The 30-page Publishing Software Market Survey Report 2018—set to be published January 15—draws on Cairns’ experience with clients including Klopotek AG, Reed Elsevier, Hewlett Packard, Simon & Schuster, Wolters Kluwer, Bowker, and more. Publishing Perspectives has been provided with an advance look at the report’s findings for this article.
“Generally, it’s possible to conclude that the market for technology, software, and services is at least US$3 billion per year across the global market,” according to the report’s leading summations.
“This assumes that the top 60 global publishers with annual revenues of approximately $70 billion spend 4.5 percent of their revenues on technology. Extrapolating this to include all global publishers suggests the amounts spent on technology in publishing likely exceeds $6 billion per year.”
And while that may seem to reveal an attractive opportunity, Cairns’ write-up quickly returns to the dearth of ready data on which both vendors and publishing competitors can base their moves. “There’s no breakdown of spending into component parts,” the report finds, making planning and sensible allocations tricky.

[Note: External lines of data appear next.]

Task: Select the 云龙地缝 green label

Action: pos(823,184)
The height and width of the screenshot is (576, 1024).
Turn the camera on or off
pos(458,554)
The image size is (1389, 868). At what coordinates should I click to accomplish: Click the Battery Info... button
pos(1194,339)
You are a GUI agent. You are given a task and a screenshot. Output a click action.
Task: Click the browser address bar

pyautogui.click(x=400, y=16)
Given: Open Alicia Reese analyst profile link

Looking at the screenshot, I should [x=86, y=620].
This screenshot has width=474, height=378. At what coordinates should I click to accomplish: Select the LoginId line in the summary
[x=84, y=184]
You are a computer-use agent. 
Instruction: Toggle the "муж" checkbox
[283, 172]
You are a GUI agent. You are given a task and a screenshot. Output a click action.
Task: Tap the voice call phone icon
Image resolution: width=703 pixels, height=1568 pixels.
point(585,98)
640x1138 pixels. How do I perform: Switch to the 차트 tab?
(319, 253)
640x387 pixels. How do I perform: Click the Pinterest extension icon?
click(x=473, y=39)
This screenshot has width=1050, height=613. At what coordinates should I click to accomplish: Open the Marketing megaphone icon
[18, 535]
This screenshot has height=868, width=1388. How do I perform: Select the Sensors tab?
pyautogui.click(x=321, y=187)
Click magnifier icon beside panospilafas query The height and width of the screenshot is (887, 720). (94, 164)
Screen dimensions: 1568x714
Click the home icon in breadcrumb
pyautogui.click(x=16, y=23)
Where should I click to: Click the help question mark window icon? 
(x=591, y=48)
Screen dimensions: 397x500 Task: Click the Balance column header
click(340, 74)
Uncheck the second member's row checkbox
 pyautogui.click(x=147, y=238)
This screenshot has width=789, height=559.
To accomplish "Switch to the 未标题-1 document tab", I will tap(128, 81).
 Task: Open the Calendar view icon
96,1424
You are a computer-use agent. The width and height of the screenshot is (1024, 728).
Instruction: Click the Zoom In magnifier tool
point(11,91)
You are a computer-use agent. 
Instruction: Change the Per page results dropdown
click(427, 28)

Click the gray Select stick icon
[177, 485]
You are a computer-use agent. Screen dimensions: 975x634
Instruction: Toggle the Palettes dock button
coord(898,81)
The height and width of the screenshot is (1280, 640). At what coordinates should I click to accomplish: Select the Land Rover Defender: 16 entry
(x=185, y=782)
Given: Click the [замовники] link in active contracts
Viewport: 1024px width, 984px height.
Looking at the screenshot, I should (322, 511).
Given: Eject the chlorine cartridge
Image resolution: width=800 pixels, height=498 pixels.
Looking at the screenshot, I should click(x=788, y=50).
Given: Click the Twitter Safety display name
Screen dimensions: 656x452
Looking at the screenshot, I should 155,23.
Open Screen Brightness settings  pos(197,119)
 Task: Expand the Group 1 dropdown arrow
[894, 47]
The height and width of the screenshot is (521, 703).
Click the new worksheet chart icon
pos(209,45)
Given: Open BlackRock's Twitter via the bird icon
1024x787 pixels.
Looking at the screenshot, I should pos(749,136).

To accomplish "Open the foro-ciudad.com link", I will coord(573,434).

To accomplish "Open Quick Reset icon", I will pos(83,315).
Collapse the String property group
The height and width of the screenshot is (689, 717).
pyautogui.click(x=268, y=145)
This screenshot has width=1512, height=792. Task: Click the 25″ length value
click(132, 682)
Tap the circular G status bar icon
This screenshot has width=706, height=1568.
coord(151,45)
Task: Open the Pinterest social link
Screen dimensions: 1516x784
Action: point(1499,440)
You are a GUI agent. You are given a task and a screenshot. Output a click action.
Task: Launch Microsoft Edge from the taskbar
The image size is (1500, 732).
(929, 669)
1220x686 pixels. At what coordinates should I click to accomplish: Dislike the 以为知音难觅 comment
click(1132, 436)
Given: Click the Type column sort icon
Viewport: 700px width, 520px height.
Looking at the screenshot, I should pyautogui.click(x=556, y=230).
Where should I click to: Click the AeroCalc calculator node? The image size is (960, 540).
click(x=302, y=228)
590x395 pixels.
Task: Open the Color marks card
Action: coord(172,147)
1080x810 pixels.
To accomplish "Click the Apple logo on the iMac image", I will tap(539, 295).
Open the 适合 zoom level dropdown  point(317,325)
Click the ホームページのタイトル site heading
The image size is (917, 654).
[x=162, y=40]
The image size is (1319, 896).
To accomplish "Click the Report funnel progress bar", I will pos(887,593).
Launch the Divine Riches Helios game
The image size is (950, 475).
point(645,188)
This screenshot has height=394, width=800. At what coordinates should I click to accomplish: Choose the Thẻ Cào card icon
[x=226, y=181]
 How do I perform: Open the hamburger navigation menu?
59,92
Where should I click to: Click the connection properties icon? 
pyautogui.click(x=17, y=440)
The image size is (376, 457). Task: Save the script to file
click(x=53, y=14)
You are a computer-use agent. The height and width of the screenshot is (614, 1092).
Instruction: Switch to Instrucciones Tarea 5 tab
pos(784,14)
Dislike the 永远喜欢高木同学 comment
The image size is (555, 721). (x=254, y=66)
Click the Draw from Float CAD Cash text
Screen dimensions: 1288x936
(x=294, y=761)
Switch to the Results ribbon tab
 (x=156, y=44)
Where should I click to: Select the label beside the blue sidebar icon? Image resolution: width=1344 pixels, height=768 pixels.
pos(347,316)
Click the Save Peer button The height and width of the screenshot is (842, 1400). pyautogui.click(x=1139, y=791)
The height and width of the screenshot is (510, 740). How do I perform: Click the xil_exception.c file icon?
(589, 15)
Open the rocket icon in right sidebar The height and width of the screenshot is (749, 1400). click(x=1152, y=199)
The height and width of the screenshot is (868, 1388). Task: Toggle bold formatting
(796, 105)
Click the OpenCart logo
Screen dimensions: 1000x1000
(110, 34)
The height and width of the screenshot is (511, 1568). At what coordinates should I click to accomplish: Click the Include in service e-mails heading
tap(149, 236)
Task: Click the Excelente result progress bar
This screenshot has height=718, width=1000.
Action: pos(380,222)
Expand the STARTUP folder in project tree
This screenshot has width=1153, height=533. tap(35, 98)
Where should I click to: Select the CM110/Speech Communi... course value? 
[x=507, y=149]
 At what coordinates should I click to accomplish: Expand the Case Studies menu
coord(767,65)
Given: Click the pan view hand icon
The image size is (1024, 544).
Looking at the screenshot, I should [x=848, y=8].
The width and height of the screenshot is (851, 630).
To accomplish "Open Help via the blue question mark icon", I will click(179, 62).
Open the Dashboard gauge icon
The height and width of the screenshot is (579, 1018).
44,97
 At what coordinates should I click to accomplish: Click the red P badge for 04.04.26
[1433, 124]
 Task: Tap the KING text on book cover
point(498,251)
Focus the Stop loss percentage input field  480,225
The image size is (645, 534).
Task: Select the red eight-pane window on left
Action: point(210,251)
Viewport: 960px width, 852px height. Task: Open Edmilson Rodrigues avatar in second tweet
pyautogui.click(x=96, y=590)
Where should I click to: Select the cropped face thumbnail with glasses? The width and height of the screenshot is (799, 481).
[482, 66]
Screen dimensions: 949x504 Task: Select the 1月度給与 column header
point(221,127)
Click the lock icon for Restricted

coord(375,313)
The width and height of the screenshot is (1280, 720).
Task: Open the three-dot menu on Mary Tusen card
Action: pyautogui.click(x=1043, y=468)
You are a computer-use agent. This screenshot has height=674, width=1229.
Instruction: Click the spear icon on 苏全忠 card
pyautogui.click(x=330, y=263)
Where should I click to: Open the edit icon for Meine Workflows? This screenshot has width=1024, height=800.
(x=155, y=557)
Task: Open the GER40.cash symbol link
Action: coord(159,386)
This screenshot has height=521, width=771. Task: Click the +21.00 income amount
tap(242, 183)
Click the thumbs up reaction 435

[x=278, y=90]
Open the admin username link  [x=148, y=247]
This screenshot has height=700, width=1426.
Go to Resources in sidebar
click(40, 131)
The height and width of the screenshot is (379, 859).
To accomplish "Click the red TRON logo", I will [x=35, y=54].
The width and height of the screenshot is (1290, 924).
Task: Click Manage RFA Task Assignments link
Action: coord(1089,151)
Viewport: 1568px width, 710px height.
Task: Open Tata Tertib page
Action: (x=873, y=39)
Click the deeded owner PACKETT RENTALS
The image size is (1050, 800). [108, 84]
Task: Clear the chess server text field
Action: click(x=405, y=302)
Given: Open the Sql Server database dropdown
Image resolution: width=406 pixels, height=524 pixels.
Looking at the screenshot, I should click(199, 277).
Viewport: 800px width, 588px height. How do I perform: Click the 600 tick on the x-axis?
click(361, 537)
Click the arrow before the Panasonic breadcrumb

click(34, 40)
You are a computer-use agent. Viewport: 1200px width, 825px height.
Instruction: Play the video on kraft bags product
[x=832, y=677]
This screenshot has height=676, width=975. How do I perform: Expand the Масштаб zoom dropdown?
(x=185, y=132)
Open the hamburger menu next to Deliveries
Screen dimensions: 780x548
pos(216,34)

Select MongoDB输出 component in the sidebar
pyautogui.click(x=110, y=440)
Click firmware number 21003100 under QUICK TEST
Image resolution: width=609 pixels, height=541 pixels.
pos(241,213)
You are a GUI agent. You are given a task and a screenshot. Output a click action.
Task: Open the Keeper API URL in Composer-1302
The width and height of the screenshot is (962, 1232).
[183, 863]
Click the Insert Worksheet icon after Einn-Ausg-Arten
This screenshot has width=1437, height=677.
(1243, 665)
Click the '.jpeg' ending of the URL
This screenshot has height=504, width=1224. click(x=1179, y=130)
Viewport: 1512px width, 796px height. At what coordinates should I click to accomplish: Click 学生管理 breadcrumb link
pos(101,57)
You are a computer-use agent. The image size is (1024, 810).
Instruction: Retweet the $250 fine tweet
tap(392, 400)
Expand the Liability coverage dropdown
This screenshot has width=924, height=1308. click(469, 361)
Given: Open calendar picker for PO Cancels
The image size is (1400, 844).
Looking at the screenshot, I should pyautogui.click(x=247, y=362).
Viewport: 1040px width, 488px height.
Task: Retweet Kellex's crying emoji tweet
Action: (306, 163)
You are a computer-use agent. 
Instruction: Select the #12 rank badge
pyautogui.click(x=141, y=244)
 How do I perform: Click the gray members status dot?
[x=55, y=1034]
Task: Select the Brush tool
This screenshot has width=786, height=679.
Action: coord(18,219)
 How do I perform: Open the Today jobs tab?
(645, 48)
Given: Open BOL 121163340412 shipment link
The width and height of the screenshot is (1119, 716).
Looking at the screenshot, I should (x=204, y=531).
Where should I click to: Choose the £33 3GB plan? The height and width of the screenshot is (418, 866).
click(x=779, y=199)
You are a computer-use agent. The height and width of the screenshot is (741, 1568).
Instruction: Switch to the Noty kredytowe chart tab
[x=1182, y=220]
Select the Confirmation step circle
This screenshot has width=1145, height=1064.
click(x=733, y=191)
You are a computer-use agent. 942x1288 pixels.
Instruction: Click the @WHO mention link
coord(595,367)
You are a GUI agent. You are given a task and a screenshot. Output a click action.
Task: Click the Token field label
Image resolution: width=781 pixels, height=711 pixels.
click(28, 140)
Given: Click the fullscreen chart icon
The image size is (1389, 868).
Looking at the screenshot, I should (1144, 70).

Easily as concerning is the report’s conclusion that not adopting new publishing software systems means companies may be sacrificing critical resources to keep old systems on life support.
“The publishing and media industry,” the report’s text asserts, “is slow to adopt new technology solutions, and other business segments report that IT spending dedicated to supporting legacy solutions represents between 60 and 75 percent of spending. It’s probable that legacy support costs represent at least 70 percent of IT budgets at most publishing and media companies.
“In a business environment of rapid change where technology should be positioned to help support digital transformation, this activity becomes difficult unless expenses can be freed from legacy support. Benchmarking current spending levels and understanding the impact of replacement technology and implementation models can help accelerate this process, but without shared knowledge it makes decision-making for executives very difficult.”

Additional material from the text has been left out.